* **SHORT PROBLEM**: Please rewrite the data below, swapping "help text" for "hint text" and keeping everything else the same. Leave the pictures out of your answer.

[Source data]
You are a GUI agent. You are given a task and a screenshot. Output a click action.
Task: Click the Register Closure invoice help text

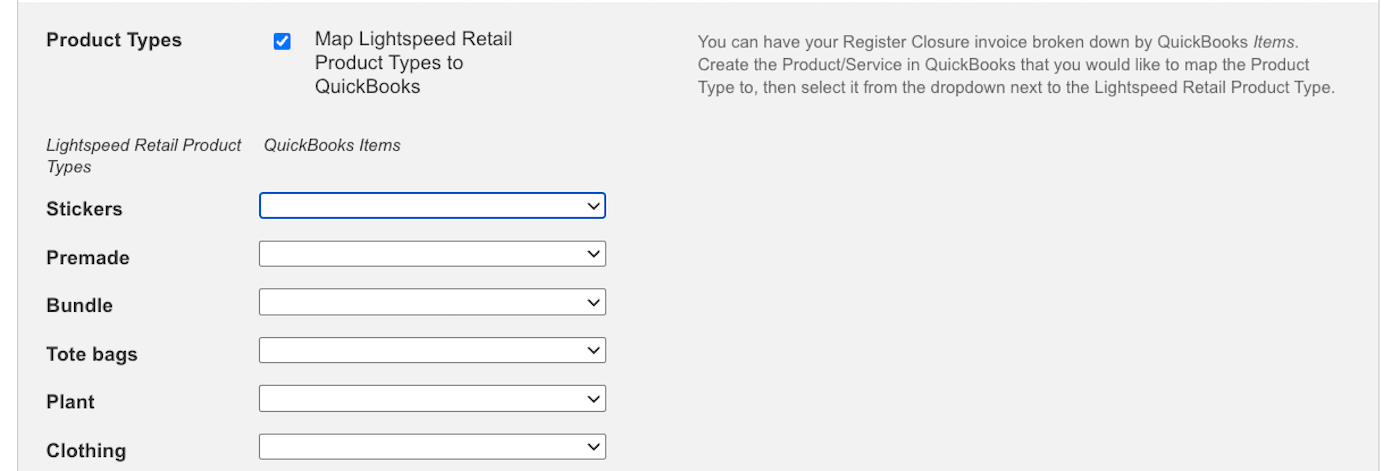point(1016,65)
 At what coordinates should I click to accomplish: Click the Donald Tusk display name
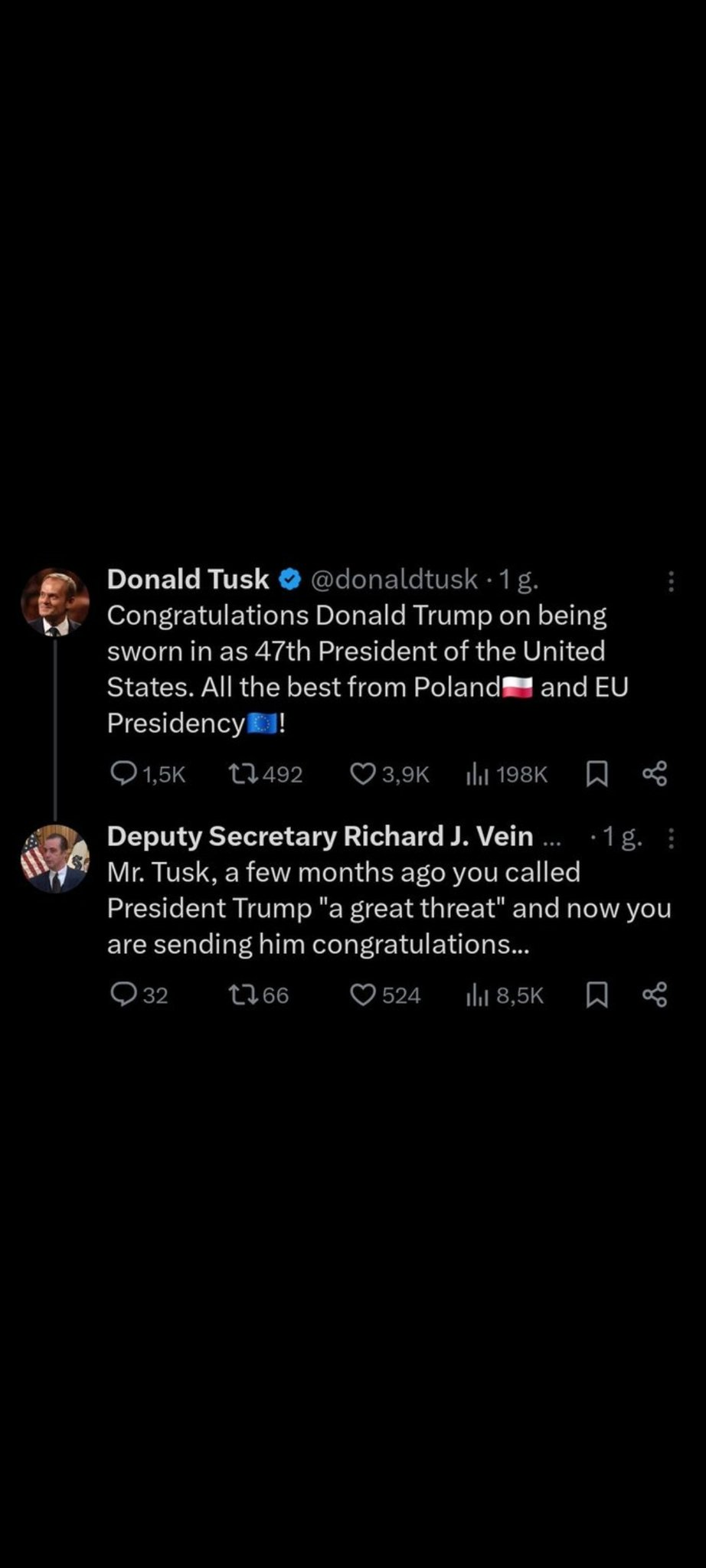point(188,580)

* **THE OUTPUT**:
You are a GUI agent. You are given a task and a screenshot. Output a click action.
Task: Click the Register Closure invoice hint text

point(1016,65)
 At what coordinates should I click to accomplish: Click the Donald Tusk display name
point(188,580)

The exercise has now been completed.